The genetic results from burials at Dali show movement and admixture between groups with North Eurasian hunter gatherer ancestry and farmers from the Iranian plateau -- defining a bi-directional flow of ancestry along the mountains and steppes of Eurasia approximately 5000 years ago.

Separately, Frachetti and collaborators also sampled DNA from individuals of the Bactria-Margiana Archaeological Complex (or BMAC), a Bronze Age civilization of southern Central Asia, found in present-day Uzbekistan and Turkmenistan, which was discovered for the first time in the 1970s by Soviet archaeologists.

Within the large number of samples from the BMAC included in the new genetic study (more than 100 individuals where previously there was no data), researchers were able to identify several key "outliers" -- individuals who reflect early steppe genetics, similar to those found at Dali -- living among an otherwise homogenous group.

The discovery of a range of these genetically distinct individuals intermixed among regional populations fits with the archaeological evidence collected by Frachetti and his students over the last decade. They had previously determined that people in the large urban centers of the BMAC were trading goods with pastoral communities living along the mountains and nearby plains.

"We had made the argument, as did many others, that steppe pastoralists were interacting with the BMAC on the basis of ceramics, metals, etc.," Frachetti said. "But there wasn't enough research, and the data were few. The new information we are getting from ancient DNA is critical to understanding the complex connectivity between these diverse communities across Asia."
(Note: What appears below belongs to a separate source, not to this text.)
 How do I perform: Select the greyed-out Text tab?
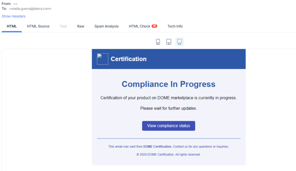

"What we see in both in the isotopic information as well as the archeological information is trade and exchange of agricultural material and production happening in both directions: north and south along this corridor," Harvard's Narasimhan said.

"Now with the ancient DNA, we're actually seeing that in the people," he said. "It's giving us confidence to understand what happened in the past and how this process is happening."

Vivid narrative

The new genetic results also open up a wide array of additional questions that archaeologists can now probe with new eyes.

"The sort of questions you can ask now -- the sky's the limit," Frachetti said. "Working with this team has definitely opened up new ways of thinking for me. Questions about the degree to which trade and exchange versus important population movements brought innovation to various peoples, and how it shaped their future directions."

"I've asked a lot of these questions for 25 years without the benefit of the genetics," Frachetti said. "So, it's exciting to return to my laundry list of questions and say, 'Wow, a lot of these are now made that much more crystal clear.'"

The power of this study comes from its breadth and reach, made possible by samples from so many contributing archaeologists.

"If you only have one archeologist help to tell the story, then likely that one might be inclined to support his or her own theories," Frachetti said. "But if, for example, you bring together data and ideas from 10, 20, 50 archaeologists -- many of whom have different, competing theories on the same topic -- it forces everybody to look at the science, and that's how progress is made!

"That's really why teaming up with geneticists is so important. It's still not totally perfect in terms of how everyone wants things to be explained," Frachetti said. "But this paper brings us a rigorous, well-designed study with a massive baseline of ethically acquired data. Now all scholars can go back to it to focus on different sites or see how the data fit into their archaeological interpretation.

"This study, and the important genetic record it establishes, allows us to shade in the narrative so much more vividly," he said.